GDF-8 / Myostatin / MSTN is a member of the bone morphogenetic protein (BMP) family and the TGF-beta superfamily. This group of proteins is characterized by a polybasic proteolytic processing site which is cleaved to produce a mature protein containing seven conserved cysteine residues. The members of this family are regulators of cell growth and differentiation in both embryonic and adult tissues. GDF-8 / Myostatin / MSTN is highly expressed in skeletal muscle, and myostatin loss-of-function leads to doubling of skeletal muscle mass. Experiments in mice have improved that GDF-8 / Myostatin / MSTN is a key regulator of mesenchymal stem cell proliferation and differentiation, and mice lacking Myostatin encoding gene show decreased body fat and a generalized increase in bone density and strength. The increase in bone density is observed in most anatomical regions, including the limbs, spine, and jaw, and myostatin inhibitors have been observed to significantly increase bone formation. GDF-8 / Myostatin / MSTN is also expressed in the early phases of fracture healing, and GDF-8 / Myostatin / MSTN deficiency leads to increased fracture callus size and strength.

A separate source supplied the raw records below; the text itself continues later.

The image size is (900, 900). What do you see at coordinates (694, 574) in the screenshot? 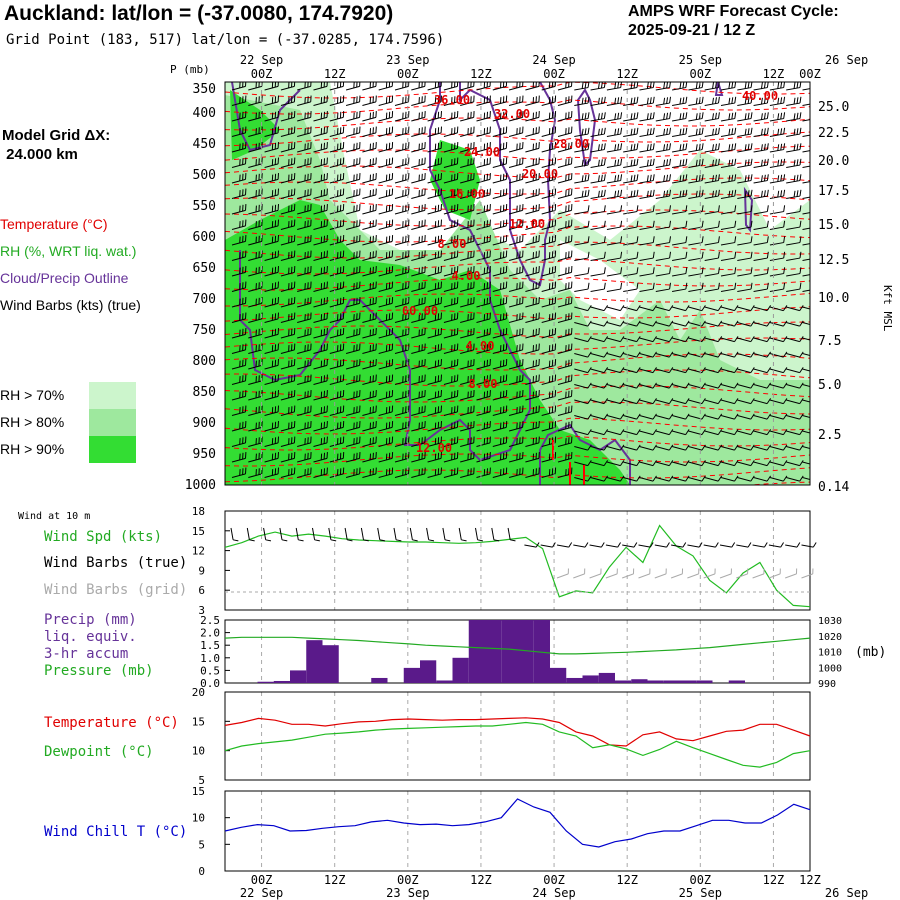
I see `grid-wind-barb` at bounding box center [694, 574].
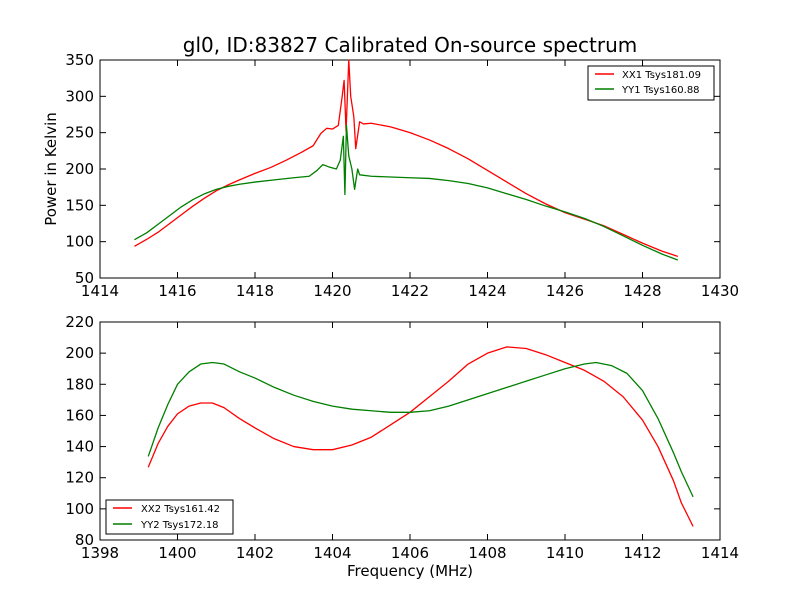  Describe the element at coordinates (662, 76) in the screenshot. I see `top-legend-xx1-label: XX1 Tsys181.09` at that location.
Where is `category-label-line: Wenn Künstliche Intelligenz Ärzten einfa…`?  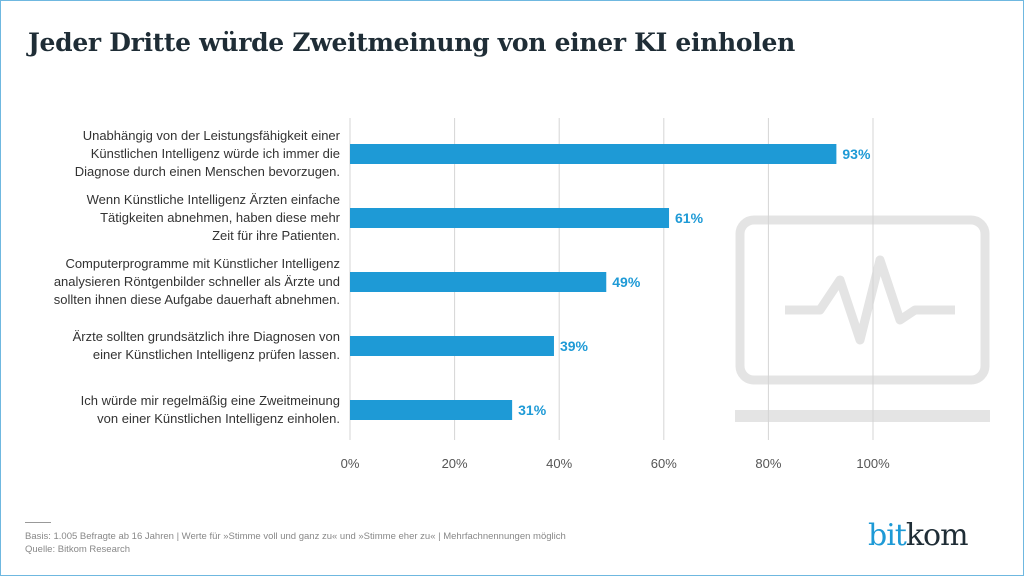 category-label-line: Wenn Künstliche Intelligenz Ärzten einfa… is located at coordinates (213, 200).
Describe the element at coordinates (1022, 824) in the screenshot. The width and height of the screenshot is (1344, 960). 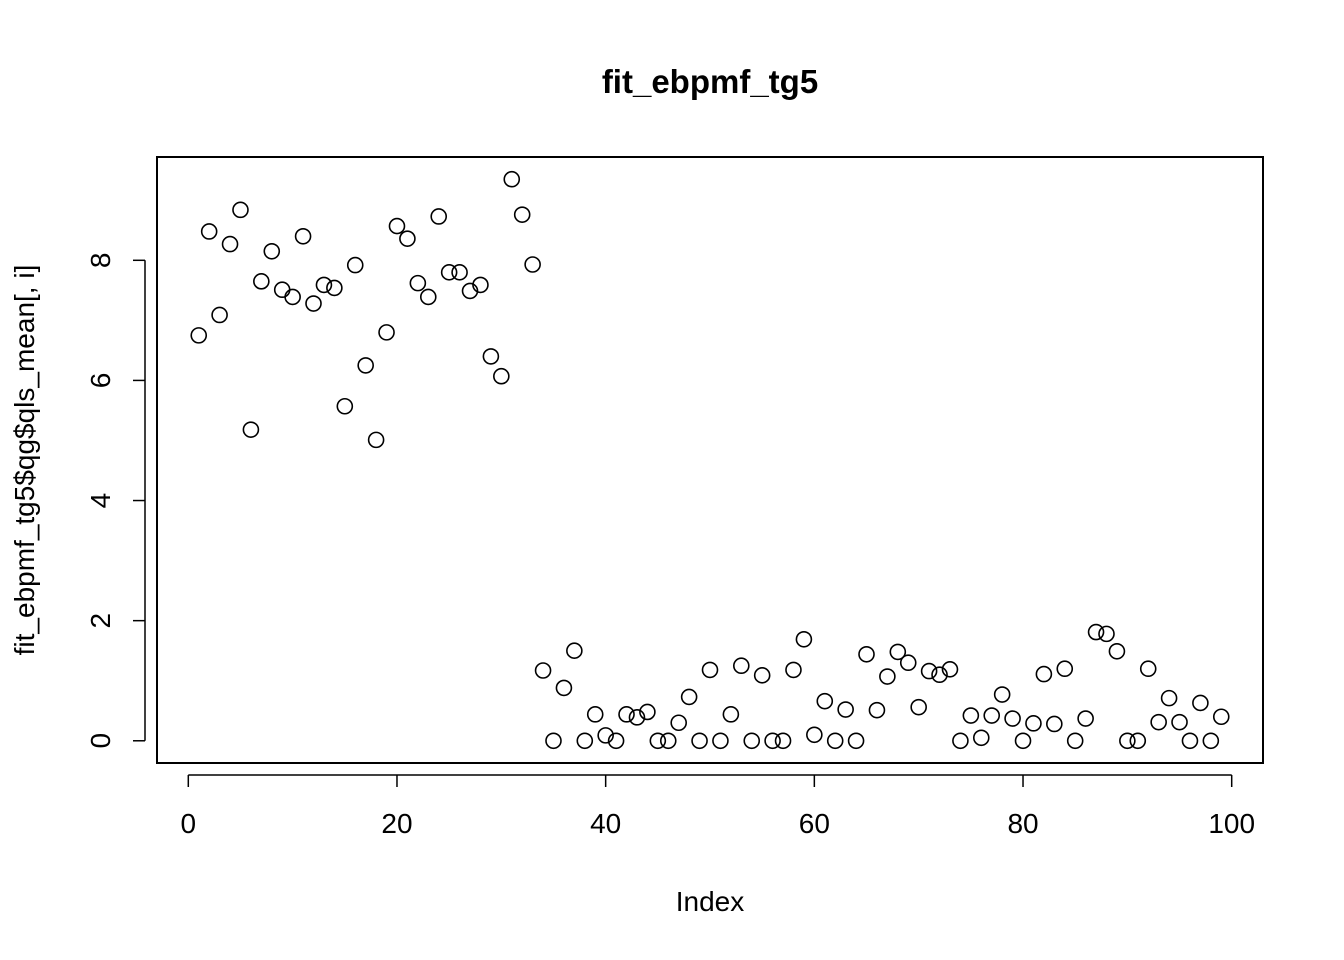
I see `x-tick-label: 80` at that location.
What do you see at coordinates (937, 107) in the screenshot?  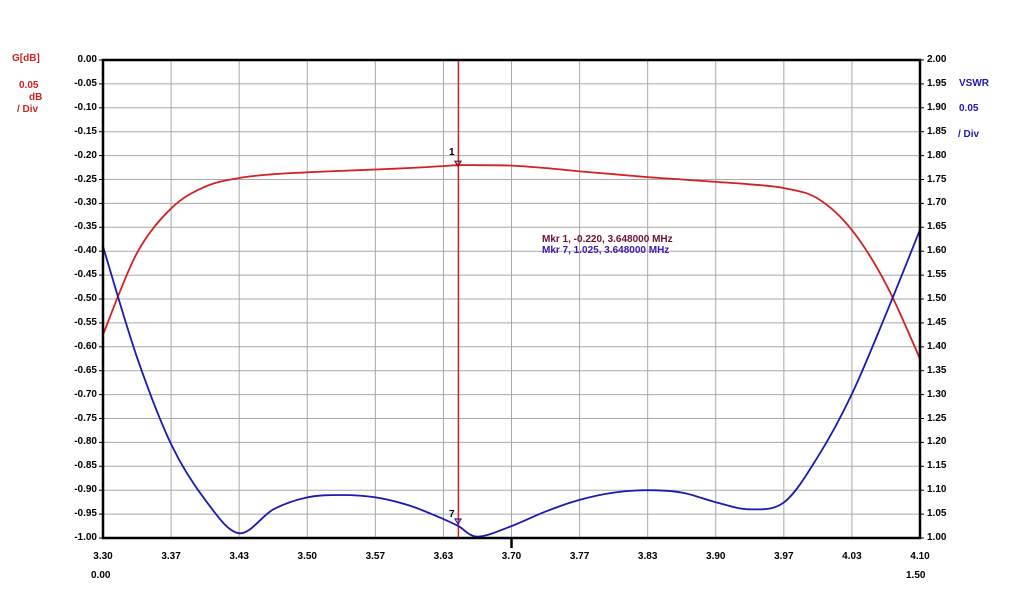 I see `right-tick-label: 1.90` at bounding box center [937, 107].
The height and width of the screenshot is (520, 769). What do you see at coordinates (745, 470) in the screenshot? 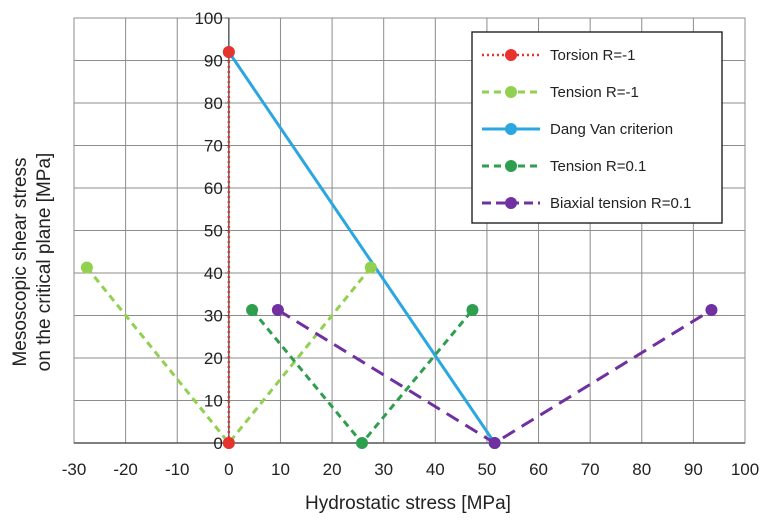
I see `x-tick-label: 100` at bounding box center [745, 470].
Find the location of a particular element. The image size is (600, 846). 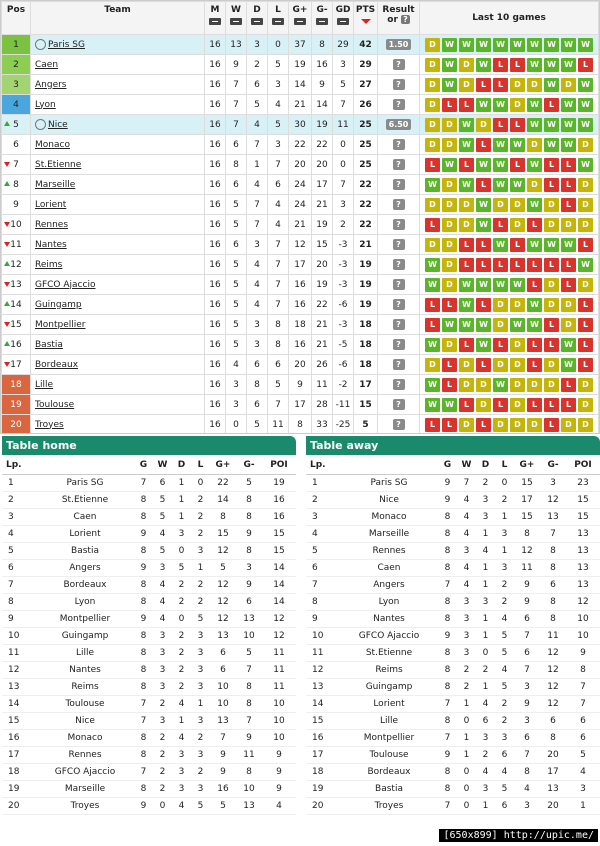

stat: 6 is located at coordinates (257, 364).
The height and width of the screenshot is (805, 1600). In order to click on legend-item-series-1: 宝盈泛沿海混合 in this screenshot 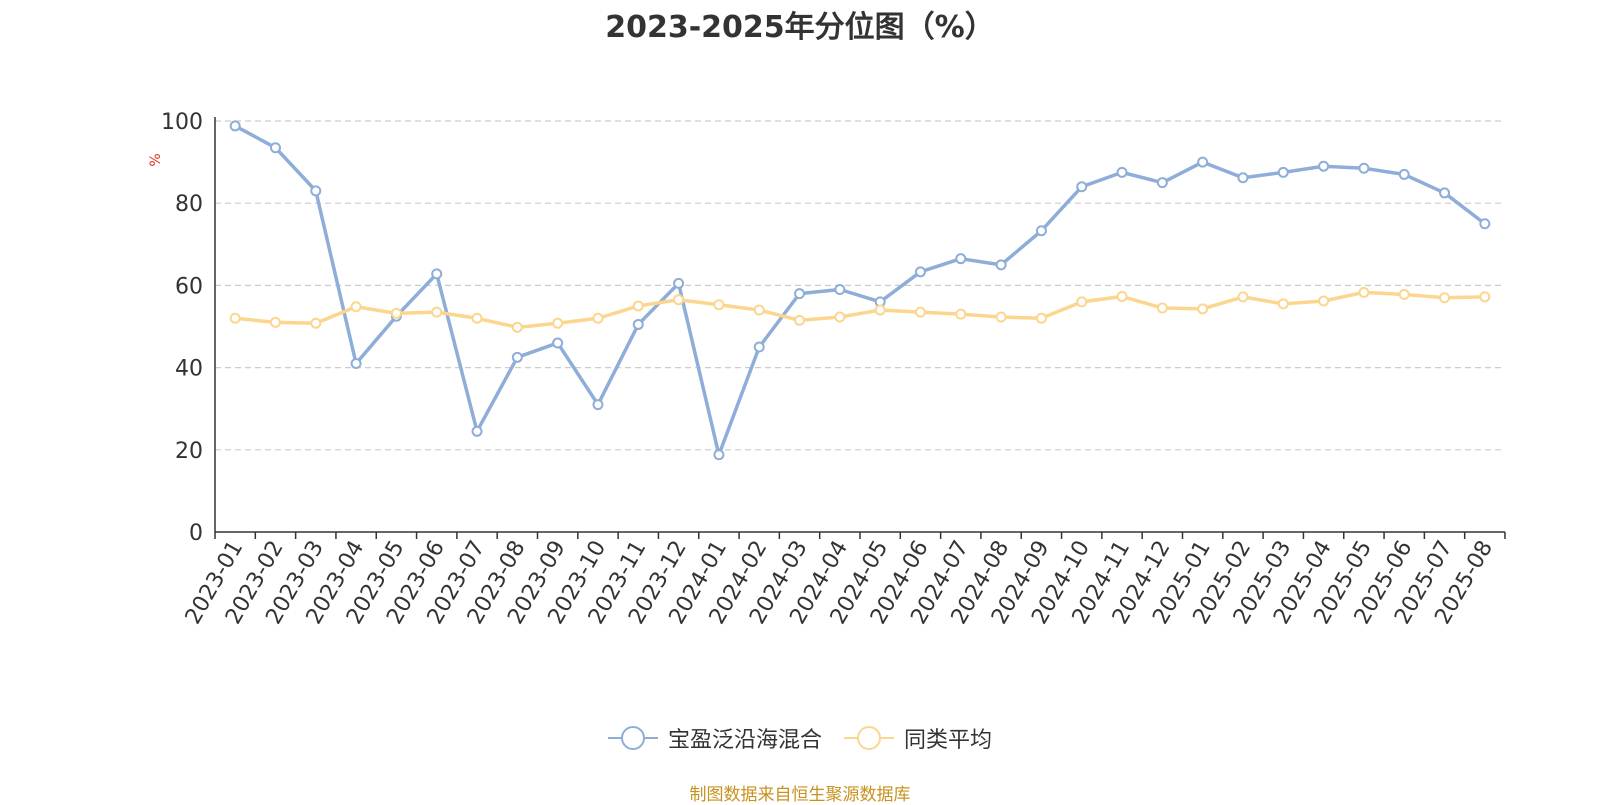, I will do `click(714, 738)`.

Together, these data suggest that GDF-8 / Myostatin / MSTN has direct effects on the proliferation and differentiation of osteoprogenitor cells, and that GDF-8/Myostatin/MSTN antagonists and inhibitors are likely to enhance both muscle mass and bone strength.

Referenzen
  • Elkasrawy MN, et al. (2010) Myostatin (GDF-8) as a key factor linking muscle mass and bone structure. J Musculoskelet Neuronal Interact. 10(1): 56-63.
  • Kambadur R, et al. (1997) Mutations in myostatin (GDF8) in double-muscled Belgian Blue and Piedmontese cattle. Genome Res. 7 (9): 910-6.
  • McPherron AC, et al. (1997) Regulation of skeletal muscle mass in mice by a new TGF-beta superfamily member. Nature. 387 (6628): 83-90.